[start EXTRACTED DATA]

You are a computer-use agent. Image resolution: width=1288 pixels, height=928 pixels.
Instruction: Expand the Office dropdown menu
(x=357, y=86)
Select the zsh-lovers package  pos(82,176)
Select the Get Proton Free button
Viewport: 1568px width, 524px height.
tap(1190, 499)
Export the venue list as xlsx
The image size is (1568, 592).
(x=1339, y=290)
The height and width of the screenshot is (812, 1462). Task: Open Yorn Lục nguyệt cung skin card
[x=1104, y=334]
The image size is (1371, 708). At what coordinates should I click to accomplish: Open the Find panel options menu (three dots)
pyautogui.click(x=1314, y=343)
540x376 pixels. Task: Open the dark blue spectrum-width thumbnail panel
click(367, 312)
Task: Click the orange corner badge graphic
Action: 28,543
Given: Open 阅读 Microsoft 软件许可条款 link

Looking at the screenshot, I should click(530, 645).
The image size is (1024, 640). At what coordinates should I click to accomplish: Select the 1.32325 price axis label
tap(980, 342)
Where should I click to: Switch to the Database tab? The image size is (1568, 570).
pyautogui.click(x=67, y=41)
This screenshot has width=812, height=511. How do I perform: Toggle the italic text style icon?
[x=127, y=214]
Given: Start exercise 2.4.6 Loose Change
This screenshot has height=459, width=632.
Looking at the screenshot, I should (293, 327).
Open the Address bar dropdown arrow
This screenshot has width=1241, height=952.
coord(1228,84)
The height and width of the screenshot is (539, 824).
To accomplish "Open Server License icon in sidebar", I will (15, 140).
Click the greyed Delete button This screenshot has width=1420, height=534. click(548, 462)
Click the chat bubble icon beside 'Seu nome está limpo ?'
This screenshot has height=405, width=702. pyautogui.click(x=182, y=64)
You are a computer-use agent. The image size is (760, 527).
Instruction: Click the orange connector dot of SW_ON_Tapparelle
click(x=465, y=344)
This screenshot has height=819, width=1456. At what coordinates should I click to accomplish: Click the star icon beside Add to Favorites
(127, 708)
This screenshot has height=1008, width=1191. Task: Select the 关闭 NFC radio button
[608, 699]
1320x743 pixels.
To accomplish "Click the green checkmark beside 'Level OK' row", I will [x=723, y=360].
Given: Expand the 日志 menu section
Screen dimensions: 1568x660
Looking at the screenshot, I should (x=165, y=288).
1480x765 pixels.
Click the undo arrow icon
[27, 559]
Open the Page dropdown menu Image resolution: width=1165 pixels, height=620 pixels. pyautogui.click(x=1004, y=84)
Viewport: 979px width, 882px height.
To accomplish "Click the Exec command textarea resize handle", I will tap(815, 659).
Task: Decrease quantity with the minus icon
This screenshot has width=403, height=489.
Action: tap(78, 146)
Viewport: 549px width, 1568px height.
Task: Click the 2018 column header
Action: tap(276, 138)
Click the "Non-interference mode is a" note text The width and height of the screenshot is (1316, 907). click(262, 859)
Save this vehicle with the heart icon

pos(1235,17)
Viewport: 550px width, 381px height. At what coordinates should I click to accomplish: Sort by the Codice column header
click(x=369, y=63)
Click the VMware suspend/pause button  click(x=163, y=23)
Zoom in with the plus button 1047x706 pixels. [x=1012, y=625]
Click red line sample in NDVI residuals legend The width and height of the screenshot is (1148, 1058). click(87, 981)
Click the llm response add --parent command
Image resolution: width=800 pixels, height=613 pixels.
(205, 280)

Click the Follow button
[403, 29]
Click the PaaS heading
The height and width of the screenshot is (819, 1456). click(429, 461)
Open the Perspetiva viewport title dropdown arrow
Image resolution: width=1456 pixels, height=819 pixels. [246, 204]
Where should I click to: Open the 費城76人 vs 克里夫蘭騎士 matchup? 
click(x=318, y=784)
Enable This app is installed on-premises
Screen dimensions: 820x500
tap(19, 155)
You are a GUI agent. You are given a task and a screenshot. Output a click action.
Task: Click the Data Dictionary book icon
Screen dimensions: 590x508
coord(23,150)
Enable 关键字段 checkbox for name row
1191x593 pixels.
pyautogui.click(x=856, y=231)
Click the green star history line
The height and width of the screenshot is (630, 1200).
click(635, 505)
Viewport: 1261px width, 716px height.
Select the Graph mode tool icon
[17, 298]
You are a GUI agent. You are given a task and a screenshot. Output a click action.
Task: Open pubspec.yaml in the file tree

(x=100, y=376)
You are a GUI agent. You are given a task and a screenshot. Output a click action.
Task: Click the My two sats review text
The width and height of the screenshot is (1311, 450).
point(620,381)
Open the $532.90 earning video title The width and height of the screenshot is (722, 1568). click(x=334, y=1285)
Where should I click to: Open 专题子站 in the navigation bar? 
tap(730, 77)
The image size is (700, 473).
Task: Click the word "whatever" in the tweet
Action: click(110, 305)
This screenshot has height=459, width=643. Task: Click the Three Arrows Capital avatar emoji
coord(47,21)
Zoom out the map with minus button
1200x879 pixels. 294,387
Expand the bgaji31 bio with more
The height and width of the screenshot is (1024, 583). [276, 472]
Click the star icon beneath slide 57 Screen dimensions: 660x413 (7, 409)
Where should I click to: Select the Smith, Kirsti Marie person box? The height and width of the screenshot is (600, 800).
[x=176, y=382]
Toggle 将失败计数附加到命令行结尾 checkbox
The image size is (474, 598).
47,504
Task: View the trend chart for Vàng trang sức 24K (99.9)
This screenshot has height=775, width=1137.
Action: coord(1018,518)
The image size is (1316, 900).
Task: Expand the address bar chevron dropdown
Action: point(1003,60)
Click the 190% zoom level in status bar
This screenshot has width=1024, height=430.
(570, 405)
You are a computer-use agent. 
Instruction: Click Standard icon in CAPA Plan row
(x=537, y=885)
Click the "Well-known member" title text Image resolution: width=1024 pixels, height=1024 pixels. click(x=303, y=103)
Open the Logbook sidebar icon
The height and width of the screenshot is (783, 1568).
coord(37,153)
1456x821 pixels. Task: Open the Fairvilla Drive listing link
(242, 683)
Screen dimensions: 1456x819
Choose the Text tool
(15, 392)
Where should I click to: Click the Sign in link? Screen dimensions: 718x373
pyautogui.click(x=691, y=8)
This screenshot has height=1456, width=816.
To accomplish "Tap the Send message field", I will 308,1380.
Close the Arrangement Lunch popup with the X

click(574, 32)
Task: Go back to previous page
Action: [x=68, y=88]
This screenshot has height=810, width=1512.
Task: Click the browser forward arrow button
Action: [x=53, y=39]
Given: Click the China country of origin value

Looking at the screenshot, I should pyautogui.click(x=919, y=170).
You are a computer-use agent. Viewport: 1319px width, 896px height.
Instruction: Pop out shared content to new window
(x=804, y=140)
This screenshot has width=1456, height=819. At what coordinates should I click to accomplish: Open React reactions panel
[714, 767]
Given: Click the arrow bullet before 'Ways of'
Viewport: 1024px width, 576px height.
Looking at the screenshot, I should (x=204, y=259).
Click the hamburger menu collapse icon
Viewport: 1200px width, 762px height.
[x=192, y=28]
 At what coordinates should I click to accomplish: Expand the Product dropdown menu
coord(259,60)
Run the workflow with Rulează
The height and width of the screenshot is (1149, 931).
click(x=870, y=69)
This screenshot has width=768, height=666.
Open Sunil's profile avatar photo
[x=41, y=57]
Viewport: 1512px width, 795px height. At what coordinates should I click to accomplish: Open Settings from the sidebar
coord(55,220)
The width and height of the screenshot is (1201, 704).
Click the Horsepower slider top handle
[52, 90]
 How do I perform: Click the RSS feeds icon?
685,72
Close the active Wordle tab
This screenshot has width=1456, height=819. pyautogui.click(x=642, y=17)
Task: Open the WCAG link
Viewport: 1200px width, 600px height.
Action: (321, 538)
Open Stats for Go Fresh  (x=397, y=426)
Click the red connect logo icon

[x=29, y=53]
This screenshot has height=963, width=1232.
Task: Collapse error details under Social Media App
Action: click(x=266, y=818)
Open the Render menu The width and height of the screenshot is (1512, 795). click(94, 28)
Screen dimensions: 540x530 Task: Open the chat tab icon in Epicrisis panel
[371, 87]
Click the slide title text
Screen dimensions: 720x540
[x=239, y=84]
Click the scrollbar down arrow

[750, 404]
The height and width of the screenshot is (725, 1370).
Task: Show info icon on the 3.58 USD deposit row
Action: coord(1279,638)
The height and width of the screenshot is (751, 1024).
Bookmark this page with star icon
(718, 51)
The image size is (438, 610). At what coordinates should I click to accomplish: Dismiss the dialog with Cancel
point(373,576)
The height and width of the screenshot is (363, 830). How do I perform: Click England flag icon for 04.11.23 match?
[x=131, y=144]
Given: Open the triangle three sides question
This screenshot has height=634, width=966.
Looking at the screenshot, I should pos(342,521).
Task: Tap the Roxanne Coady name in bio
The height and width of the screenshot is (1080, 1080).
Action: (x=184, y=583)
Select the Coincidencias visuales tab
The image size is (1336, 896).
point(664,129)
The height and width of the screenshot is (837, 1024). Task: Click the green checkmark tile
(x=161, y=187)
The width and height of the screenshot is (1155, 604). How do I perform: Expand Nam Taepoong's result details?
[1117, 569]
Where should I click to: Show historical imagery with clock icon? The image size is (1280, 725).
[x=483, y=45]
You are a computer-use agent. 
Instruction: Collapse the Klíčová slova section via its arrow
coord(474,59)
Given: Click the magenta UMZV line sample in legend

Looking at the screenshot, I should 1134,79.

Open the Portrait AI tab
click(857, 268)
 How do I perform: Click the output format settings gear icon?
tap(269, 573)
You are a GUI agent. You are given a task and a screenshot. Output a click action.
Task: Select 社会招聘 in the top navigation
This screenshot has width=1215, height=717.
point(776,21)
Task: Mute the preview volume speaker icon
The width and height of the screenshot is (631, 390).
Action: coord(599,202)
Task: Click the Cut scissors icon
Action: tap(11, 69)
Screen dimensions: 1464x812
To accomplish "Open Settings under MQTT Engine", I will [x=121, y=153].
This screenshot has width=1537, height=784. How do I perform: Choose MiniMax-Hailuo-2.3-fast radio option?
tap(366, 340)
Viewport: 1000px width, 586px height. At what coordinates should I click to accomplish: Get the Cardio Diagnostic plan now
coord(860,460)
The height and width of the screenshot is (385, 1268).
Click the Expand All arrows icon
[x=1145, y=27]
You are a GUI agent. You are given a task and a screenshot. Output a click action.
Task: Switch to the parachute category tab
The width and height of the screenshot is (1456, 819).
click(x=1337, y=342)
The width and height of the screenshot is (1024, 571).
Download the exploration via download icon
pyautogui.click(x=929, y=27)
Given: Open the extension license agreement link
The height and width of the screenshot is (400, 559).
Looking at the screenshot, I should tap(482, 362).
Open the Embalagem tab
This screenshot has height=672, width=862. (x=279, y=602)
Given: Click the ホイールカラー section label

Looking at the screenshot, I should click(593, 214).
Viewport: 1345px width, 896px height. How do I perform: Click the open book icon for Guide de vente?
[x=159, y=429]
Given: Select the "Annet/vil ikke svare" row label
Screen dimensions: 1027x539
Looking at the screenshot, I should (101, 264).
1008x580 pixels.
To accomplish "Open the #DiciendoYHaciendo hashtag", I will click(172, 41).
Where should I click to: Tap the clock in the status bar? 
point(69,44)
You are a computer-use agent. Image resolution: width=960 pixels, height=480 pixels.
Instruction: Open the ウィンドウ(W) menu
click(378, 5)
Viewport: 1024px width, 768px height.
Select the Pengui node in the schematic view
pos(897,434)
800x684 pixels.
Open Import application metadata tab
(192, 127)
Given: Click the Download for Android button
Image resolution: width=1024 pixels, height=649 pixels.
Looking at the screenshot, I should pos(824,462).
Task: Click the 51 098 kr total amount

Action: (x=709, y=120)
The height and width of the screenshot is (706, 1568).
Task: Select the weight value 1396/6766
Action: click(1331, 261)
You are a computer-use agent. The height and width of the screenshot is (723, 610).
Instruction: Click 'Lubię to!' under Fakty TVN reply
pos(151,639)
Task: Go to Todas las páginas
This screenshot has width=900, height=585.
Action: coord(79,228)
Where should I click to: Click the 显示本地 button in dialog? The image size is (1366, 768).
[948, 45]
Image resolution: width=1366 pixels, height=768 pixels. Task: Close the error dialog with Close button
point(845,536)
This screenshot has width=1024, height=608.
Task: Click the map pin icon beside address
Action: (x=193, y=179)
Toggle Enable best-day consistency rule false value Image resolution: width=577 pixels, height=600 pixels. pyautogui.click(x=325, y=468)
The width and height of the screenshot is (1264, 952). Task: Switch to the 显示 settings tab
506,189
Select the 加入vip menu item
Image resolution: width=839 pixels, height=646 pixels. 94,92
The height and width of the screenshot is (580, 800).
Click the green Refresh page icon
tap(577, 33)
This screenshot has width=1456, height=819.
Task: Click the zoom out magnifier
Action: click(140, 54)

[end EXTRACTED DATA]

REQUIREMENT:
Reproduce only the records from the line containing "Screen dimensions: 1464x812" through the line containing "[x=1145, y=27]", both included, renaming "Expand All" to "Collapse All" and leaving everything else unchanged.

TASK RESPONSE:
Screen dimensions: 1464x812
To accomplish "Open Settings under MQTT Engine", I will [x=121, y=153].
This screenshot has width=1537, height=784. How do I perform: Choose MiniMax-Hailuo-2.3-fast radio option?
tap(366, 340)
Viewport: 1000px width, 586px height. At what coordinates should I click to accomplish: Get the Cardio Diagnostic plan now
coord(860,460)
The height and width of the screenshot is (385, 1268).
Click the Collapse All arrows icon
[x=1145, y=27]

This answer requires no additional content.